Homegrown entrepreneurs and venture capitalists have given a thumbs-up to the government’s decision to ban 59 Chinese apps, saying it presents a significant opportunity for local companies, particularly those operating in the e-commerce, social media and gaming sectors.“The belief that the global apps would be used by Indian users has, in the past, dried up resources for building these products locally… This ban gives a unique opportunity to Indian technology entrepreneurs to build and own some of the most highly used internet products,” said Aprameya Radhakrishna, CEO of Vokal, a peer-to-peer knowledge-sharing platform.
Vokal recently launched Koo, a microblogging platform in Indian languages that allows users to express themselves on the internet.
Over the last two years, Chinese companies such as social media app TikTok, short video platform Likee, and fashion and apparel-focused e-commerce companies, like Club Factory and SheIn, had made deep inroads into India’s fast-growing digital content-guzzling populace, often outpacing local counterparts in the process.
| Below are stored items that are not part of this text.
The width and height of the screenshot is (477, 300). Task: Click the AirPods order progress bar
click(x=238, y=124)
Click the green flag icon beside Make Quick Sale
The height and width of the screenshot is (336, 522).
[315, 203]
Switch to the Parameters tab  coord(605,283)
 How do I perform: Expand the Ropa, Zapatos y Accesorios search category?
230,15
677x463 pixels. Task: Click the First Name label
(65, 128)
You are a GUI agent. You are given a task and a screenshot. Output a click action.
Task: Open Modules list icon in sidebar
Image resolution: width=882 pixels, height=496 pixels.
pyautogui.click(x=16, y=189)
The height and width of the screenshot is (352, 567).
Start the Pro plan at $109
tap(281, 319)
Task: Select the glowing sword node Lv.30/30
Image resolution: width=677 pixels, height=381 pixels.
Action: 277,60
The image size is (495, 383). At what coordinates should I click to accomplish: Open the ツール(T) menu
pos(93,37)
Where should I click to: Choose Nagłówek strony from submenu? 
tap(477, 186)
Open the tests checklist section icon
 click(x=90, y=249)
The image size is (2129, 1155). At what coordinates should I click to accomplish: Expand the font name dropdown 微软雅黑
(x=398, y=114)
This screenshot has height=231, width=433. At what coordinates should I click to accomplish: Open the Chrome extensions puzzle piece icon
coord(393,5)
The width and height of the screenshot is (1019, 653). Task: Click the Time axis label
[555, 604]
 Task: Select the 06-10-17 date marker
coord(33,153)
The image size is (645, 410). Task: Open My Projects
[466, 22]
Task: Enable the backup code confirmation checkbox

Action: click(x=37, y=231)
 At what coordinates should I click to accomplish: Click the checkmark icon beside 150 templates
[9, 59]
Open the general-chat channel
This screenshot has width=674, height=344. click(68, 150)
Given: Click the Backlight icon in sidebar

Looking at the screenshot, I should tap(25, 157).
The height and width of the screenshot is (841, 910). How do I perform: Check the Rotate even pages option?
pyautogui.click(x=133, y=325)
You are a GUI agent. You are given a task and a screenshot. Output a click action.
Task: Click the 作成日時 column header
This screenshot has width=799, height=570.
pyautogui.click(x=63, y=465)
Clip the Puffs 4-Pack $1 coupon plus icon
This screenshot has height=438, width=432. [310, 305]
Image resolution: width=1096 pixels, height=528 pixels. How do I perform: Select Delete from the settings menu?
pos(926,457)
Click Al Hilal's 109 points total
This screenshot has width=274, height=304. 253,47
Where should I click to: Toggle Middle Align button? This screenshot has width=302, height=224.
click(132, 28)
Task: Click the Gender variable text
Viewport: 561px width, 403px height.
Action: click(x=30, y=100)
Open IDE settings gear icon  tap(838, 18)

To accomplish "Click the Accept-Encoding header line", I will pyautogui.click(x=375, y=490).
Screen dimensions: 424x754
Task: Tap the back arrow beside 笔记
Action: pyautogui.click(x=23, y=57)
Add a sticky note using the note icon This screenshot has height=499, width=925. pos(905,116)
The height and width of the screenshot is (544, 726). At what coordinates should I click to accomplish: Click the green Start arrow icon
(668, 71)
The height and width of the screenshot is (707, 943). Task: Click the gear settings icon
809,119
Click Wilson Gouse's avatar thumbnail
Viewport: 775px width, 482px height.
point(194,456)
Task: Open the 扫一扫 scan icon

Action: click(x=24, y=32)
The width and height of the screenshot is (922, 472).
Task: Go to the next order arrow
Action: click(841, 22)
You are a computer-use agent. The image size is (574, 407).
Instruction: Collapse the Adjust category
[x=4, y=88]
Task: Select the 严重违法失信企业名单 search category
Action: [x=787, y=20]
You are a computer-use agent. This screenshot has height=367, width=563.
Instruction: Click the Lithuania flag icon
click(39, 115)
“India has never been in a better place to be recognised as one of the most attractive markets to invest in, given its size, growth in digitisation and democratic structures…The biggest evidence of this are the investments in Jio Platforms over the last few weeks,” said Anup Jain, managing partner of Orios Venture Partners.
Gaming apps such as Clash of Kings and Mobile Legends have also been included in the list of banned Chinese apps, potentially opening up opportunities for local players to step in and grab a larger slice of the country’s still-nascent, but fast-growing mobile gaming space, which is currently estimated at 350-400 million, according to industry experts, and anticipated to cross 500 million over the next 12-18 months.
“This is the time when people have to really pull up their socks and create best-in-class products… This will help us in distribution, while discovery of products can get much better now,” said Paavan Nanda, co-founder of gaming startup WinZO.
For other Indian ventures, the latest development has become the best opportunity to ramp up their user base, go deeper into tier-2 and tier-3 towns and cities, monetise their offerings and establish themselves as leaders in a market dominated by mobile users hungry for content and well-discounted products.
“This is going to change the trajectory and create a whole new revolution for home-grown apps,” Pulkit Agrawal, CEO of video-blogging venture Trell, told ET.
According to Agrawal, Trell has already started seeing the benefits of the interim order.
“Users have become more aware and informed about the Chinese apps and possible national security and privacy risks of using them; now they are migrating to the Indian counterparts wherever possible,” he said.
TikTok claims an estimated 200 million users in India.
The likes of SheIn and Club Factory have recorded daily shipments ranging between 15,000-55,000 in June.
Hours after the announcement, Khatabook co-founder Ravish Naresh said on Twitter that Monday is “going to be possibly one of the most exciting nights in the Indian startup ecosystem. Hope Indian VCs have enough firepower ready to enable entrepreneurs to quickly fill all the big white spaces made open today.”
The government’s interim order, which cites national security concerns, also comes a little over two months after it tweaked its foreign direct investment rules to ensure that all investments originating from countries with which India shares a land border, which includes China, comes after prior approval.
This has already impacted deal flows from the world’s second-largest economy, which has been the largest investor in the Indian startup ecosystem for the last two years, with some Chinese investors even withdrawing term sheets that were on the table.
“Geopolitics is phasal in nature and gaps in capital created by this will be filled by both domestic capital which is now more mature on alternative asset classes and, unaffected overseas capital opportunistically,” Jain of Orios Venture Partners said.